» **EXERCISE BRIEF**
The response must contain every line below in which "computer" appears.

» **RECORD EXCERPTS**
______

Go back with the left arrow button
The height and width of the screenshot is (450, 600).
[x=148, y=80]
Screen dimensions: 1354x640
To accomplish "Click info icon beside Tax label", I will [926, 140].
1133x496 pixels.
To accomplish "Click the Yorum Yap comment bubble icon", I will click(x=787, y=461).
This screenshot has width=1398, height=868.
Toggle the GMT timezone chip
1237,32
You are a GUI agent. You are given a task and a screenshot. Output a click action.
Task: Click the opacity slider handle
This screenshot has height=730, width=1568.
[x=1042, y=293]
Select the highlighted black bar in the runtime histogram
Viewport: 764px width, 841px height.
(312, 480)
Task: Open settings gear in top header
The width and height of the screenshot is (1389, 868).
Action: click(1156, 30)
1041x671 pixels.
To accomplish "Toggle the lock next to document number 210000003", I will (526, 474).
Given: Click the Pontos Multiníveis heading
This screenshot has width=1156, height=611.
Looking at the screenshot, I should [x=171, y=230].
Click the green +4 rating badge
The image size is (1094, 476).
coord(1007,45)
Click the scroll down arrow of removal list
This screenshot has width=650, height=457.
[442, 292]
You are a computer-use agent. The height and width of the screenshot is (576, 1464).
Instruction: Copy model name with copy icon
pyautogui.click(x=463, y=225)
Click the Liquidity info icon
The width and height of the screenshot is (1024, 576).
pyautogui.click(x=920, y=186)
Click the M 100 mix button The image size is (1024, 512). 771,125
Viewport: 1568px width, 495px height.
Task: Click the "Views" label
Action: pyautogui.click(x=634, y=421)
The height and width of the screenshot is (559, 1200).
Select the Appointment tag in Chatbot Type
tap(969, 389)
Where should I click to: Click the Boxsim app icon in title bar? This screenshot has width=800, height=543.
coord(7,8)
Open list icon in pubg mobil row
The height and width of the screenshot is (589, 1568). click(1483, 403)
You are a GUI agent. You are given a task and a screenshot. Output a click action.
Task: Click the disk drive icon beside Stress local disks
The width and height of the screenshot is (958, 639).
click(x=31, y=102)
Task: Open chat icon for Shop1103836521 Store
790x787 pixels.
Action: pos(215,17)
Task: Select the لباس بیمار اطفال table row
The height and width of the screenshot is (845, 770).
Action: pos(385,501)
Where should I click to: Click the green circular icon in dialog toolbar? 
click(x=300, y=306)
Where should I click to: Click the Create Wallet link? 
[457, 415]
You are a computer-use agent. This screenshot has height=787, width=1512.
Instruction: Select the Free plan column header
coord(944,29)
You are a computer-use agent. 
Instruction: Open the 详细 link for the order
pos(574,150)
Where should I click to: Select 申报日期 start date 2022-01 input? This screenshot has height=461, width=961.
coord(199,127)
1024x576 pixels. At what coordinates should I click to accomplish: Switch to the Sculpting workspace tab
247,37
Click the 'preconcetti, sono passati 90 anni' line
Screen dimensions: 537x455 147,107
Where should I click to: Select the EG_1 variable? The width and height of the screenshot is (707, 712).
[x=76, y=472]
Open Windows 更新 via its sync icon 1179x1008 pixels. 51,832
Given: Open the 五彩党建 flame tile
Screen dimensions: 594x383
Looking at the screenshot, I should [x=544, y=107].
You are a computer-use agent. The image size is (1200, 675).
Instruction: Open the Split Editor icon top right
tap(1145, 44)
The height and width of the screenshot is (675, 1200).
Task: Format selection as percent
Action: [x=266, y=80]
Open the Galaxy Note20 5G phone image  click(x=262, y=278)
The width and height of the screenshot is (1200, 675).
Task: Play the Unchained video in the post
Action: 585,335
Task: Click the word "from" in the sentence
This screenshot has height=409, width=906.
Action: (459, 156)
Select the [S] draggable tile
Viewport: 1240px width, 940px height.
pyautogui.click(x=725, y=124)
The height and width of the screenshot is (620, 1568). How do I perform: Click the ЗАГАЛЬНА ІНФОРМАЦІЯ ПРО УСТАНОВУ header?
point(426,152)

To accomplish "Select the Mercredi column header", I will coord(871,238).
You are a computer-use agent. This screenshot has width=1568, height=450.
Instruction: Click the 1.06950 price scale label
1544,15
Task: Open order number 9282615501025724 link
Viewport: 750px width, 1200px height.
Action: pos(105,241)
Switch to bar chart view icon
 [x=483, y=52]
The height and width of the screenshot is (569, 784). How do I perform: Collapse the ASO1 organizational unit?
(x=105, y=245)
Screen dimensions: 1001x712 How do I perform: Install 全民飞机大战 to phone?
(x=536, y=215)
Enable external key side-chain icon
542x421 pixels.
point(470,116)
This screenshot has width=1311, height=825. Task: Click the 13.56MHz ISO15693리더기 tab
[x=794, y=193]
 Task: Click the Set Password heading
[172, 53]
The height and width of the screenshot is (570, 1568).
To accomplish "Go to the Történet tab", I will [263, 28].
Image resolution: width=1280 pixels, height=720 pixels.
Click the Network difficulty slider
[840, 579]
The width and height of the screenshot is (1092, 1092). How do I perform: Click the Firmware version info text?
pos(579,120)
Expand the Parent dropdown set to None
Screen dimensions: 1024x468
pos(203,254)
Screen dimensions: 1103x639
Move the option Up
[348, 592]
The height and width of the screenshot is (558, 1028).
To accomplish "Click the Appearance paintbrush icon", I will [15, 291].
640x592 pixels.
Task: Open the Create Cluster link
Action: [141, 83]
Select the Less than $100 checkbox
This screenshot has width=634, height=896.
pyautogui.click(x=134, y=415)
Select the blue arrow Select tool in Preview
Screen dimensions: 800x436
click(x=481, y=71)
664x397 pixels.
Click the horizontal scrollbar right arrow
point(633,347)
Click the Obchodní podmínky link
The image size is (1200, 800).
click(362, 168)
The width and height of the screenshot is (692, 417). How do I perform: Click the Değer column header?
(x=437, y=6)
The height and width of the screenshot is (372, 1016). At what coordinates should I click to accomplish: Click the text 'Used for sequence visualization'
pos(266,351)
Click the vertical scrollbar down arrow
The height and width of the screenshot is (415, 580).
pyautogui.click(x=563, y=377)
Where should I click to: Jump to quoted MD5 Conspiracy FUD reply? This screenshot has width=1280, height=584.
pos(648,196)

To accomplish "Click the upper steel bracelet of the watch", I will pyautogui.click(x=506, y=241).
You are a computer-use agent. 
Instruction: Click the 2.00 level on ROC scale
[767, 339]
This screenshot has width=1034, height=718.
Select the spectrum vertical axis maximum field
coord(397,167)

______

» **RESPONSE AREA**
You are a computer-use agent. The height and width of the screenshot is (576, 1464).
You are a computer-use agent. This screenshot has height=787, width=1512.
You are a computer-use agent. 
You are a computer-use agent. The image size is (1200, 675).
You are a computer-use agent. This screenshot has width=1568, height=450.
You are a computer-use agent. 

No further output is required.